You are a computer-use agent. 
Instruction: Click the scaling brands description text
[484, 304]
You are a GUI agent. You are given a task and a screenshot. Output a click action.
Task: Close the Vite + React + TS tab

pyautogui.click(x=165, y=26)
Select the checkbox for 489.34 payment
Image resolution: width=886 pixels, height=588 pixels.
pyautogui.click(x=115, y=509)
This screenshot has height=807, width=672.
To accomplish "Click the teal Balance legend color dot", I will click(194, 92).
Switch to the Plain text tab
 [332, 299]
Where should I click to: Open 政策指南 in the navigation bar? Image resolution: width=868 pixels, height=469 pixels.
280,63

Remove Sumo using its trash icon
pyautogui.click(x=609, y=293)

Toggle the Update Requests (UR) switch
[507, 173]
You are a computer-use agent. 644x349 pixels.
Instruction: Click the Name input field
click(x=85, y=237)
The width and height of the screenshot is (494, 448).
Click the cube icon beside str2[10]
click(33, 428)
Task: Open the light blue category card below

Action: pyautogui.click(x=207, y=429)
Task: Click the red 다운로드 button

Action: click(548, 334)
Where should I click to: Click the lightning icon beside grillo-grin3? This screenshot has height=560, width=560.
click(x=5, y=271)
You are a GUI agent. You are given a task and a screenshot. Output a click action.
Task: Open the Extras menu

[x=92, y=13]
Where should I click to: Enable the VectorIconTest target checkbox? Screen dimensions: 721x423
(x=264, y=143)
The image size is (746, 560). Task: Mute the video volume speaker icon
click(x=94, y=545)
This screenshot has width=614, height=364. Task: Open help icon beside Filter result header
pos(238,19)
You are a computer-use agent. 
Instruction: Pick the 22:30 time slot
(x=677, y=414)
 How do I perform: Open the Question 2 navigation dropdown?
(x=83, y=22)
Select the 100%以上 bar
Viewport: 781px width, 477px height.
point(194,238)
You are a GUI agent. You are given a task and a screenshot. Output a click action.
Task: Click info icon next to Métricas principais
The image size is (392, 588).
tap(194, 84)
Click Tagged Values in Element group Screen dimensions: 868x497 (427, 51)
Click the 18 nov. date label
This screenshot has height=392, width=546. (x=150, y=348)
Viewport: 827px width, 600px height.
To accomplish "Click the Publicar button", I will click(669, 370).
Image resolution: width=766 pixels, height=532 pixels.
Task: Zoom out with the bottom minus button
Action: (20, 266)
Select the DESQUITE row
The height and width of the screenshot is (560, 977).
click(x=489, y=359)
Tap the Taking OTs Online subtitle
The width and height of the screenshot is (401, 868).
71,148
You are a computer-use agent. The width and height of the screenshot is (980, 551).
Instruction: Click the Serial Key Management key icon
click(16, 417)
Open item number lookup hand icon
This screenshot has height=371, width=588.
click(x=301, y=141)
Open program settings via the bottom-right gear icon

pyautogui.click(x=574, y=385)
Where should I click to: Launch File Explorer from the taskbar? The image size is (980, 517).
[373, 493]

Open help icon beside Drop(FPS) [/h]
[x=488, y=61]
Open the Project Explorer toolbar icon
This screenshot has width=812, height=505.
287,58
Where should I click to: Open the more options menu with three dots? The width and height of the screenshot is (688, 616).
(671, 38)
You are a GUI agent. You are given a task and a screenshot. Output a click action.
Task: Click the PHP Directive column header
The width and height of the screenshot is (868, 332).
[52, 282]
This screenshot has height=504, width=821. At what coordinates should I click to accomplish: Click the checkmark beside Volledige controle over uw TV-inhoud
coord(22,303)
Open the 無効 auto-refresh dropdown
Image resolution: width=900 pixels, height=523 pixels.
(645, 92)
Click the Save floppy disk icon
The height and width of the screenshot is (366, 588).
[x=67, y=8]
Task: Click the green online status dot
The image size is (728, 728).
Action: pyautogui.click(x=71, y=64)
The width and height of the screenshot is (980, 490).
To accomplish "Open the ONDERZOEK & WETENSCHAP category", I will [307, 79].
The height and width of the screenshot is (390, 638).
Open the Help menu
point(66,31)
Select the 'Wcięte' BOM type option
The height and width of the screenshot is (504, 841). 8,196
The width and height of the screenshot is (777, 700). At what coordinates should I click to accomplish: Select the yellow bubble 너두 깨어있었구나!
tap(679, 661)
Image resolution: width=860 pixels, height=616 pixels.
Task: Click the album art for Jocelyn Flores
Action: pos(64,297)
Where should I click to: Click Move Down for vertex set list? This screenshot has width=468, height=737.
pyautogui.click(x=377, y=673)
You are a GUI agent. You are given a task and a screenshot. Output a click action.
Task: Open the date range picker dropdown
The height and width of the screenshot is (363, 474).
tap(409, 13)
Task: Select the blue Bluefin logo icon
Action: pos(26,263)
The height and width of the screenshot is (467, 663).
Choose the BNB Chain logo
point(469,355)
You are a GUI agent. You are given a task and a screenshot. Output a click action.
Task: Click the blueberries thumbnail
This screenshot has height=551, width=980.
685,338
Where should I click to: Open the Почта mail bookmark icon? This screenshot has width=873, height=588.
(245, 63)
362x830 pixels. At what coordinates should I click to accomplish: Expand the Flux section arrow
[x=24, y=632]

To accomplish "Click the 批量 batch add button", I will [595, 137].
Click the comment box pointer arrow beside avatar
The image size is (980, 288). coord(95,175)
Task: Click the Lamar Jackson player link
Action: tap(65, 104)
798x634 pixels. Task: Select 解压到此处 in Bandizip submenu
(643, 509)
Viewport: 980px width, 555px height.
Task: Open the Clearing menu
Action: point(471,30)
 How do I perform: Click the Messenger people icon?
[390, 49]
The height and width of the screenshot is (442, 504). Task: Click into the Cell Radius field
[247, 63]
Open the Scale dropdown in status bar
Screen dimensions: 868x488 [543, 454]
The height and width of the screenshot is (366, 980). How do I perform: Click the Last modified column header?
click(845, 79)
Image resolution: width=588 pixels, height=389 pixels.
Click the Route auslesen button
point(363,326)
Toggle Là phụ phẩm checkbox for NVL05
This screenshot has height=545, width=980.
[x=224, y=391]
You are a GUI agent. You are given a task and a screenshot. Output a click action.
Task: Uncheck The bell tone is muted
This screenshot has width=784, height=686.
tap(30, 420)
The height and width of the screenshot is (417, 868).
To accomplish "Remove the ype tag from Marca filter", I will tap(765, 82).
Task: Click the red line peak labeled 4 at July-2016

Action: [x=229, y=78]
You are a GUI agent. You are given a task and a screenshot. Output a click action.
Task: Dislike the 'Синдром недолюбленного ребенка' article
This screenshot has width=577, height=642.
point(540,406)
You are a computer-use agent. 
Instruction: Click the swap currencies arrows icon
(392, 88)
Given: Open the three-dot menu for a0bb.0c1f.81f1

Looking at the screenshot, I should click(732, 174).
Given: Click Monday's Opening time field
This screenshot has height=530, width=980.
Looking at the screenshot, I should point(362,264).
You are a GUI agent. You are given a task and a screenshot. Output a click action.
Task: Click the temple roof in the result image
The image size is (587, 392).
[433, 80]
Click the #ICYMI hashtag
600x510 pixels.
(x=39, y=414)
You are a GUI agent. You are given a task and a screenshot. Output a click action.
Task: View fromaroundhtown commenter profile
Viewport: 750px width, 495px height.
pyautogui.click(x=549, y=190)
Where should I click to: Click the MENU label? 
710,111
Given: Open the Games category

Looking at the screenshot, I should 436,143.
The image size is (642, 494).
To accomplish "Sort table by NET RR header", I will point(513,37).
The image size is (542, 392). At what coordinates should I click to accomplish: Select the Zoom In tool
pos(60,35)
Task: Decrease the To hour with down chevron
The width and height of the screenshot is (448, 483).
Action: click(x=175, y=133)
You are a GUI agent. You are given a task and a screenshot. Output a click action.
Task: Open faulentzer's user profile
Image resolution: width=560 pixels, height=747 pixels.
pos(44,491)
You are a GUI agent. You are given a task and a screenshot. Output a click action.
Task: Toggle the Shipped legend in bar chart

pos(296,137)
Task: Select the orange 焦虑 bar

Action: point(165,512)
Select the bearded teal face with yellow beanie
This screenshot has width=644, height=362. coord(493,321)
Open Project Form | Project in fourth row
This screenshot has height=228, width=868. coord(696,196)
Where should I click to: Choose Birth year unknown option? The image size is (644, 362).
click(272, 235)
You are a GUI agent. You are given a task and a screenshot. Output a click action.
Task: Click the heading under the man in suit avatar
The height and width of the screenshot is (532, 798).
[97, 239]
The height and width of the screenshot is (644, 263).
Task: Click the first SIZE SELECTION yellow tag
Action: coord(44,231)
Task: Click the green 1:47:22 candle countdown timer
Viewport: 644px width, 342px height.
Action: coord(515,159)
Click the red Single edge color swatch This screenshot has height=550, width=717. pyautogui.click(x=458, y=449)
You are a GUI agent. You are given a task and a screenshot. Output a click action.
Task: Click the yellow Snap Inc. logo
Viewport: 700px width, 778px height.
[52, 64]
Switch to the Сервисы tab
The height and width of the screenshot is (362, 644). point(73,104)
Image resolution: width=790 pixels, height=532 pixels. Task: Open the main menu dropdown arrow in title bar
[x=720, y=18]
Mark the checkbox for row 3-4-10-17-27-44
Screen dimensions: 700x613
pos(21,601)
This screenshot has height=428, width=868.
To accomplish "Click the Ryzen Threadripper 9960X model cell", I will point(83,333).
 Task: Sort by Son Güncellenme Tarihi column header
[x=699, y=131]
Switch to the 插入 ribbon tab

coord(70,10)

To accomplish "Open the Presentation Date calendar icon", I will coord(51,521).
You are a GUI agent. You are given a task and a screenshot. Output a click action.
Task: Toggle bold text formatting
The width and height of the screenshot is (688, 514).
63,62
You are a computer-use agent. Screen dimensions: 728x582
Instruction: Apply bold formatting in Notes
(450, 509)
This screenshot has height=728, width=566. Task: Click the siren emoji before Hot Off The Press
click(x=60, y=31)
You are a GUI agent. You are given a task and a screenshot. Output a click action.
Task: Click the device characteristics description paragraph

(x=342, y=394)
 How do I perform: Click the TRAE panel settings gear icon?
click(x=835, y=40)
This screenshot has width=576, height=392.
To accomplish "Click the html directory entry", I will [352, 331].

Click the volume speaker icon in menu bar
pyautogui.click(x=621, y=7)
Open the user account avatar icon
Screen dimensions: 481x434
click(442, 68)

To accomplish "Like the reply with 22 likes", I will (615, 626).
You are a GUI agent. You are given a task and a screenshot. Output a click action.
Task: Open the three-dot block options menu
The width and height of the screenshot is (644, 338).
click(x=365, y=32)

YOUR TASK | Copy, please, exactly the lines that start at the first line of the data and end at the line containing "This screenshot has height=807, width=672.", both kept and no others.

ANSWER AREA |
You are a computer-use agent. 
Instruction: Click the scaling brands description text
[484, 304]
You are a GUI agent. You are given a task and a screenshot. Output a click action.
Task: Close the Vite + React + TS tab

pyautogui.click(x=165, y=26)
Select the checkbox for 489.34 payment
Image resolution: width=886 pixels, height=588 pixels.
pyautogui.click(x=115, y=509)
This screenshot has height=807, width=672.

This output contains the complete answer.